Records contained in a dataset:

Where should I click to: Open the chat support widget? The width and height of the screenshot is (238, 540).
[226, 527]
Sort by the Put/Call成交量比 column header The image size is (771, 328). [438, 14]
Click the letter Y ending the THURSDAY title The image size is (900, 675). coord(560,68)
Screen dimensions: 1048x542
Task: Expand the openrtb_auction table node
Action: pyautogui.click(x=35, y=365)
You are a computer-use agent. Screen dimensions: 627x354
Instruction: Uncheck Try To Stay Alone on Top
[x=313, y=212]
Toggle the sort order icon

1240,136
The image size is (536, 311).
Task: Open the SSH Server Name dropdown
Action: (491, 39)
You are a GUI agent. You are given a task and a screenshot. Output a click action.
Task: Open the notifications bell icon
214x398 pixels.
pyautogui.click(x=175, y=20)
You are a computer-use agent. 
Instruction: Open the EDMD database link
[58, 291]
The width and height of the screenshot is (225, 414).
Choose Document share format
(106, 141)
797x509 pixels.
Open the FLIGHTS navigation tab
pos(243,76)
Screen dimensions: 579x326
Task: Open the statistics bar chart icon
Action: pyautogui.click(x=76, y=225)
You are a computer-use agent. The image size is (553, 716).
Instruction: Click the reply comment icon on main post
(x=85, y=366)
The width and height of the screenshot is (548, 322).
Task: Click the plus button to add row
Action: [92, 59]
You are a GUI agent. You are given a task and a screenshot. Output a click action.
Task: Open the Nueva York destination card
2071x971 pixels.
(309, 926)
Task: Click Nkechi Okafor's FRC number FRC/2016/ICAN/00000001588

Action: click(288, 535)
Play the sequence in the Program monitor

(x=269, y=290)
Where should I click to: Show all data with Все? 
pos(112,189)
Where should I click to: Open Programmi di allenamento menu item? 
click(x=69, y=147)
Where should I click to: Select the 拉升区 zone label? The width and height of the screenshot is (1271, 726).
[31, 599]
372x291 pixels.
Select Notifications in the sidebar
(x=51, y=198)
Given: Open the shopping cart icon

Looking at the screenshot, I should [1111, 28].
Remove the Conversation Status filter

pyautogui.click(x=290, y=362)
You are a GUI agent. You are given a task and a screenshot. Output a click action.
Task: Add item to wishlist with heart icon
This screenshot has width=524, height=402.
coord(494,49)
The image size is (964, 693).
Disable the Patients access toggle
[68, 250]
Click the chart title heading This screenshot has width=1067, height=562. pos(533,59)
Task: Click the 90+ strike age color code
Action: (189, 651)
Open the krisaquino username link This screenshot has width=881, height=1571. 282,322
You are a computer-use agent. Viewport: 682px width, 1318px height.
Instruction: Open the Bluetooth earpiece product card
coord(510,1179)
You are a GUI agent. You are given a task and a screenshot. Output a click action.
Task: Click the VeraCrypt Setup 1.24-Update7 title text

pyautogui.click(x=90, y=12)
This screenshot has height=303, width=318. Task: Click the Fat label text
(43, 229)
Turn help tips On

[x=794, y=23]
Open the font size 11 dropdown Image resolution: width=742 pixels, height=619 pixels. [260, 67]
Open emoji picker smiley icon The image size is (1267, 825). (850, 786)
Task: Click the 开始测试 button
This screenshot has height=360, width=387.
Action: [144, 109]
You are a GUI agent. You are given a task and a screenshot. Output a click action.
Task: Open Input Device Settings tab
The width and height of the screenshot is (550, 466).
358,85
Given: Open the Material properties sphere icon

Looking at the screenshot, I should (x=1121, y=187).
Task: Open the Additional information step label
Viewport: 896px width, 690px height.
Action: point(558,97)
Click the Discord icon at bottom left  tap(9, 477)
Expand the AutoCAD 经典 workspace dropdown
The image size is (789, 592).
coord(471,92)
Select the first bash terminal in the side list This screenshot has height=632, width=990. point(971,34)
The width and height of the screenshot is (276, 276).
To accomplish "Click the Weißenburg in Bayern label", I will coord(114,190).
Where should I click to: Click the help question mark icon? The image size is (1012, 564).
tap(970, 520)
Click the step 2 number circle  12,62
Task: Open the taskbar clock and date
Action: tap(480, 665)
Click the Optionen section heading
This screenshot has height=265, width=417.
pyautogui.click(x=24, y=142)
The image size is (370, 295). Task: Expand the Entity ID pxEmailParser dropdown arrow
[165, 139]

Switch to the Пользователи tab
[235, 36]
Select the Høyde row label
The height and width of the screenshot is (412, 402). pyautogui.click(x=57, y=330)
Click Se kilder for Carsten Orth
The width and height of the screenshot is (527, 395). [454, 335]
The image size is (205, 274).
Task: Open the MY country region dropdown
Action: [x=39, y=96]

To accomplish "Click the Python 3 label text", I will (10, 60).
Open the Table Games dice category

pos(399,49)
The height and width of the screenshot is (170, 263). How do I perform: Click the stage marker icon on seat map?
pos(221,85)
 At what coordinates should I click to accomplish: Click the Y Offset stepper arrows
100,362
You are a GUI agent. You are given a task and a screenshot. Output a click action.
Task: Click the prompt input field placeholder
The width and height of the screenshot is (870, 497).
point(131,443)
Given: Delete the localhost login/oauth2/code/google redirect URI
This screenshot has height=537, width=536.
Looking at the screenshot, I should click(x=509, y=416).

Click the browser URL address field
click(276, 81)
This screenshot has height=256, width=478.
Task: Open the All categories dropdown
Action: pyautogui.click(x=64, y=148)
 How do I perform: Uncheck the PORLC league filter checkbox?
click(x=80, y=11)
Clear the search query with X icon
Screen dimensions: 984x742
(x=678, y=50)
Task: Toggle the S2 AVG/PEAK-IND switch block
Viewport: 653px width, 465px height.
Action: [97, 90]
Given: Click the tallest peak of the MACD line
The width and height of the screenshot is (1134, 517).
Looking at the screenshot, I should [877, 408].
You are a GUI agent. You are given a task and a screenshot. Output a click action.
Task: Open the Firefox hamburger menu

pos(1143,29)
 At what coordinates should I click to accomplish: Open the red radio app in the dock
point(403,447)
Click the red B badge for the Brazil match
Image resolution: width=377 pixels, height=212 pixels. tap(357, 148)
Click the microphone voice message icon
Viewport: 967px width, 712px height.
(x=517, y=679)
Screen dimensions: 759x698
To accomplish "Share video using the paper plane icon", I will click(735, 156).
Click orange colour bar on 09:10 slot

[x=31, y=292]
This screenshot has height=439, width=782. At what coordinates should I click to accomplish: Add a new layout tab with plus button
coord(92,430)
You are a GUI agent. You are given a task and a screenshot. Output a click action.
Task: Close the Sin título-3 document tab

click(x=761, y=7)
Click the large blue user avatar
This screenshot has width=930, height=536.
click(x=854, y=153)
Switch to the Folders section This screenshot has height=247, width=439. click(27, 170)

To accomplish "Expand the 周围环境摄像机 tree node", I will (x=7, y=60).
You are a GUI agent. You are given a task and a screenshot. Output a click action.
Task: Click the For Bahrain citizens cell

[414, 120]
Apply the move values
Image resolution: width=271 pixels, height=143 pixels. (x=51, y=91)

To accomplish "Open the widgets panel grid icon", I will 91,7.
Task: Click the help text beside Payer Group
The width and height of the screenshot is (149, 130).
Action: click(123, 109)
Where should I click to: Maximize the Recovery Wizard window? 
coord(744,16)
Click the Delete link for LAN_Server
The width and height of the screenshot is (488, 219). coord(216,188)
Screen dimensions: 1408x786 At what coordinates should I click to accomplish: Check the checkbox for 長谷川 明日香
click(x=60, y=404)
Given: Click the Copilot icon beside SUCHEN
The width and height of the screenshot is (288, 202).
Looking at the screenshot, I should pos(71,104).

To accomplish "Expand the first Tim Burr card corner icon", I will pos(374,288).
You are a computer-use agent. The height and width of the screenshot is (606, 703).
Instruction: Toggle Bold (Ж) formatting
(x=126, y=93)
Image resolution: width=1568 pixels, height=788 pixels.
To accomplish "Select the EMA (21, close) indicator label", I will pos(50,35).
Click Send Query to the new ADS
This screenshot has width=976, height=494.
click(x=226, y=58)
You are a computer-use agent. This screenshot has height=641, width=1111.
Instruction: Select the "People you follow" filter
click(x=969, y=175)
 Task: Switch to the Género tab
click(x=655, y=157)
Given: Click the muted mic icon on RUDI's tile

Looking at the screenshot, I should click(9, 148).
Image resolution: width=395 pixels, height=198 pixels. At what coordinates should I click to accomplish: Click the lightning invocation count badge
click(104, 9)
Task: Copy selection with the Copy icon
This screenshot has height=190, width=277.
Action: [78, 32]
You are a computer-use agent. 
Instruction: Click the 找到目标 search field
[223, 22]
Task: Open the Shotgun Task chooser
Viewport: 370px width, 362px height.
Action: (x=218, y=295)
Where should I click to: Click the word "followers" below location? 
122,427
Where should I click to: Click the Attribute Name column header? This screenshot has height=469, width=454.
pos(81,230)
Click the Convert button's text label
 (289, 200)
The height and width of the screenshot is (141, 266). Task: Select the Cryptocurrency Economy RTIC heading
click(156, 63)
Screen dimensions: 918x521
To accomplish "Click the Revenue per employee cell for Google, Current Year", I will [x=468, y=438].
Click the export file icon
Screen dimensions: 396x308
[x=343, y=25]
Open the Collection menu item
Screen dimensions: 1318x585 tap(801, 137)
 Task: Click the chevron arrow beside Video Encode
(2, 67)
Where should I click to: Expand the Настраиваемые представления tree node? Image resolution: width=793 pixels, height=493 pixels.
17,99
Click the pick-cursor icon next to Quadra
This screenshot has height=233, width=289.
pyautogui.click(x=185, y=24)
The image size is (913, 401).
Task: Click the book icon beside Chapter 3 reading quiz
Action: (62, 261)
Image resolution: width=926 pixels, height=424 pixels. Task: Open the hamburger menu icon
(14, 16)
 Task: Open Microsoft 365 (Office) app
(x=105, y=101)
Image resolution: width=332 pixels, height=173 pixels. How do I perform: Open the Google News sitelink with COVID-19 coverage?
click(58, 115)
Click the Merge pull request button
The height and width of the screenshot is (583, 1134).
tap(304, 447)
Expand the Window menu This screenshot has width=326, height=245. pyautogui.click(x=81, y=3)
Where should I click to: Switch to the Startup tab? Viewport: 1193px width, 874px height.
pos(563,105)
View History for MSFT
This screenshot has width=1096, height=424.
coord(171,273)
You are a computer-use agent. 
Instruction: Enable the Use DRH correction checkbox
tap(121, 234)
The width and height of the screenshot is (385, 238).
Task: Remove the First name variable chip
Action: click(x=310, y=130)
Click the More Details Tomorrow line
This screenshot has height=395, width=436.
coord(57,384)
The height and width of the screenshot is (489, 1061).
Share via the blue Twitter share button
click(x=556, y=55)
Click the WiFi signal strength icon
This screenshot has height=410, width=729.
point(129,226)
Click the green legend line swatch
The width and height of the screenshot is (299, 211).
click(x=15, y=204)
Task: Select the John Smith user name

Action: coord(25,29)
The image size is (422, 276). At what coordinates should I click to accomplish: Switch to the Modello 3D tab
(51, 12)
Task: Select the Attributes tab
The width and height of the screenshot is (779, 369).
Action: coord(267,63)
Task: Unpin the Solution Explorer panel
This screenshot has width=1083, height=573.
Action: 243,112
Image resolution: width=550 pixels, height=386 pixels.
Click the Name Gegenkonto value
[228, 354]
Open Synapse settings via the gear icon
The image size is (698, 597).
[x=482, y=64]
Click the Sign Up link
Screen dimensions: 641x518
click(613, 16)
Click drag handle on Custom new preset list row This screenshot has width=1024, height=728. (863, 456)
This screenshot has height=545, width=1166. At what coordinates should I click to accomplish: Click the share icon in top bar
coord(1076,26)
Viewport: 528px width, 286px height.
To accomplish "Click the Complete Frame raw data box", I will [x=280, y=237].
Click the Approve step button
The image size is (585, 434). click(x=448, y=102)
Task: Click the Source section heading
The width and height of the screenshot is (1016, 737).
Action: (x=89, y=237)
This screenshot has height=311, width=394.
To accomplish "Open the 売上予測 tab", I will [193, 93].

TASK TO COMPLETE: Among the entries above, the line containing "Open emoji picker", the line containing "Task: Open Input Device Settings tab", and all lines between them are to be restated word for word; nothing else belongs in the reply.

RESPONSE AREA:
Open emoji picker smiley icon The image size is (1267, 825). (850, 786)
Task: Click the 开始测试 button
This screenshot has height=360, width=387.
Action: [144, 109]
You are a GUI agent. You are given a task and a screenshot. Output a click action.
Task: Open Input Device Settings tab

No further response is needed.